If I hold an event and tell you that it will be at 4 pm in the UAE, everyone who gets that message is going to have to work out the time in their zone.  Even if I tell you that UAE is GMT +4, that’s enough mental barrier to create doubt about when an event is.  Much better to simply give the time in GMT in the first place.

This means that everyone should know their time in GMT, but that’s not much harder than knowing the value of your currency in Euros or dollars.  If you tell someone that a price is 350 dirhams, that’s not going to mean much to many, leaving everyone else to have to do their individual conversions. Saying something will cost $95 makes it more immediately meaningful.

The moment that someone sees the message is often the moment they decide to buy or attend. The next moment they are off to the next message.  Giving out times in GMT makes it much more likely the person can make that decision on the spot, yes I’m free at that time, or no, I’ll be asleep.
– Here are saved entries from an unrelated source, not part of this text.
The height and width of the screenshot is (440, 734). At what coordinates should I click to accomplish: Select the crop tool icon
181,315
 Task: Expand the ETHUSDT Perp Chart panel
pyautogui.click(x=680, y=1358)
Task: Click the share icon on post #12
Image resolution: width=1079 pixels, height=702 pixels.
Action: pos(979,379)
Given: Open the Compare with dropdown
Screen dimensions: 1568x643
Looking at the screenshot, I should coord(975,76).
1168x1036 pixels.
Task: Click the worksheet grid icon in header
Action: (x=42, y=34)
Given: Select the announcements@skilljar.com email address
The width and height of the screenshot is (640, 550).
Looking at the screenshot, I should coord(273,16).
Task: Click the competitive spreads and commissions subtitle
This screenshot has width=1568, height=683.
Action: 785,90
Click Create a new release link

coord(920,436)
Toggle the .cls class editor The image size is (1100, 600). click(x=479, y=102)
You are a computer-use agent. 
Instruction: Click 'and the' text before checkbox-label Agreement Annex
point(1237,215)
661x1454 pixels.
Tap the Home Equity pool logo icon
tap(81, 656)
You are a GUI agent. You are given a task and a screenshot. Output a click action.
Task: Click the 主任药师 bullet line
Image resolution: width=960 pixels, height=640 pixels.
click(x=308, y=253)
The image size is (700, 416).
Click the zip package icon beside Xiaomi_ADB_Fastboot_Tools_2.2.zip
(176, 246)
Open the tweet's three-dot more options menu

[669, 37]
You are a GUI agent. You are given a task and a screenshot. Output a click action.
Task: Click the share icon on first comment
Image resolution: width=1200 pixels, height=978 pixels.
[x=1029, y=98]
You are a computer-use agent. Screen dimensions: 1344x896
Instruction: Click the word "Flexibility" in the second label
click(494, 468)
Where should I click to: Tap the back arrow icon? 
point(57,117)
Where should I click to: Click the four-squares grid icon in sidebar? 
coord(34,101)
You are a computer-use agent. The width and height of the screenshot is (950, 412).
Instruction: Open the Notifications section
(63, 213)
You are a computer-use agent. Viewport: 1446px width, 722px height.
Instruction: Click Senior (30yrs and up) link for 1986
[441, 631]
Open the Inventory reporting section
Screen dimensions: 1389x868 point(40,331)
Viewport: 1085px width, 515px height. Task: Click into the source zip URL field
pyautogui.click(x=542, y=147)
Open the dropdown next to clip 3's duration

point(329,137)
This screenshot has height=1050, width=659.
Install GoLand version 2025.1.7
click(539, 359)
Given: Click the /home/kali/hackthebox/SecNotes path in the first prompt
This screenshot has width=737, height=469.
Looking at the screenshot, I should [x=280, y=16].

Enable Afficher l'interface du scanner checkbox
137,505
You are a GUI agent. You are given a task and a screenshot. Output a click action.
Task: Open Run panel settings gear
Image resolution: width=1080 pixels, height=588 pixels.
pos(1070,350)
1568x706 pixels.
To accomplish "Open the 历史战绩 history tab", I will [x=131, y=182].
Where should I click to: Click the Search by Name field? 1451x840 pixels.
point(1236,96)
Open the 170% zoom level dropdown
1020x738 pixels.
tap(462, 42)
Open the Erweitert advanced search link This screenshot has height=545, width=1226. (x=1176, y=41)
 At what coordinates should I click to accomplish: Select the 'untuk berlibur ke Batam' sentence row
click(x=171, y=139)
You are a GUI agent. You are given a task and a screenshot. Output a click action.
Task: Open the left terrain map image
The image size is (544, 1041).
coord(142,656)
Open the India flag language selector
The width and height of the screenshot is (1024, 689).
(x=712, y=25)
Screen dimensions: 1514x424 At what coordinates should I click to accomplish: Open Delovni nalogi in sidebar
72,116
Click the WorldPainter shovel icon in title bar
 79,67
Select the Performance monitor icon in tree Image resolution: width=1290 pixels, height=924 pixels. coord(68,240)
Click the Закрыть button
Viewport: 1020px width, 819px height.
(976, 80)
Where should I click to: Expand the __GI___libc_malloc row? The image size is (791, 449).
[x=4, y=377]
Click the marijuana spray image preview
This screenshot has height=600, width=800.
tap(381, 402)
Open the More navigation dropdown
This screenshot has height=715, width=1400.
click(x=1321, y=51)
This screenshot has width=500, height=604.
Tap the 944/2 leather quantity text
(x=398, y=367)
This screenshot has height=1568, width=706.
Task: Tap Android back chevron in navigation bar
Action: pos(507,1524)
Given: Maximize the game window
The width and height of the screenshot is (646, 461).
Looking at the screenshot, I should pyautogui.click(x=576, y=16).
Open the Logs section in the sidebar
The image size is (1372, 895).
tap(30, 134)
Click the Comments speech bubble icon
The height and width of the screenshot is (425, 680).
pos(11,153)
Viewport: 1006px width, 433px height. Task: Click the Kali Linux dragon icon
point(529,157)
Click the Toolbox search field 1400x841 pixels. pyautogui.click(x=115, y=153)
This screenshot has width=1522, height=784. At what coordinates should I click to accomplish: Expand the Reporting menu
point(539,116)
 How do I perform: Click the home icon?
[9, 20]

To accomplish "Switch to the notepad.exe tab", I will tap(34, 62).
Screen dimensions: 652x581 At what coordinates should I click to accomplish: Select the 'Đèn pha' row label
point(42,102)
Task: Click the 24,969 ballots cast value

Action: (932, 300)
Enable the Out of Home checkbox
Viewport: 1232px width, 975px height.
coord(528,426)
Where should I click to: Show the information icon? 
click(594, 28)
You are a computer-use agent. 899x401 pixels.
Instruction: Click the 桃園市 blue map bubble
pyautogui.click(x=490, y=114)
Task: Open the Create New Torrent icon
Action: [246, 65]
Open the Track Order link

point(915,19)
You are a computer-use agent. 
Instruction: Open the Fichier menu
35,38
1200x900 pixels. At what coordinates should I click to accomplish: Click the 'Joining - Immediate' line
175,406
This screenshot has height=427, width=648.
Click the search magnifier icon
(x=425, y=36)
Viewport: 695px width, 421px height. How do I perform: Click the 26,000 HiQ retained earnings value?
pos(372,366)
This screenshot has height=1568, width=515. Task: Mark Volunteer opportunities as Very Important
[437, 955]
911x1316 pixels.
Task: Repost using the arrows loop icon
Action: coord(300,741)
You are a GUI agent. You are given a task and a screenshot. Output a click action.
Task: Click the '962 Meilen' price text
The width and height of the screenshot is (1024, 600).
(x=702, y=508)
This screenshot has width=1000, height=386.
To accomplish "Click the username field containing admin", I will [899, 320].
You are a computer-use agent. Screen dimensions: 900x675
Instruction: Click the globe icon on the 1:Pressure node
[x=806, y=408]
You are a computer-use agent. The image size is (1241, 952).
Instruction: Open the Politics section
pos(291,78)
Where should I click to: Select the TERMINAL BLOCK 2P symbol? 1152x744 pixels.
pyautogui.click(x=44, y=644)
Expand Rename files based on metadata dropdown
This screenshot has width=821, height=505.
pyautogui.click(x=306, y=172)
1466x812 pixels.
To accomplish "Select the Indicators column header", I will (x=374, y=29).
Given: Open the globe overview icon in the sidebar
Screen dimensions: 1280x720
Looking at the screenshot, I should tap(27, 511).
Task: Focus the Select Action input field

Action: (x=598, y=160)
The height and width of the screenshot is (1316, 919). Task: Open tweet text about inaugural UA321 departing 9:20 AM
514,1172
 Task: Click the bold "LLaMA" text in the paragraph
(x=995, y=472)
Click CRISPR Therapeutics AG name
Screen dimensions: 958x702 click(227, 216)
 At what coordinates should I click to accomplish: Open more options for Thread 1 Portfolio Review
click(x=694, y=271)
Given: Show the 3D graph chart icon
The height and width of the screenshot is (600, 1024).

If they can decide right away, there is a much greater chance they will attend if they can.

One place to work out times is http://www.timeanddate.com/


View on screencast.com »

When you select Event Time Announcer you can fill in the details as shown


View on screencast.com »

And this generates a page with a URL showing the time of your event in dozens of locations around the world, like this:

http://www.timeanddate.com/worldclock/fixedtime.html?msg=Skype+chat+with+stud…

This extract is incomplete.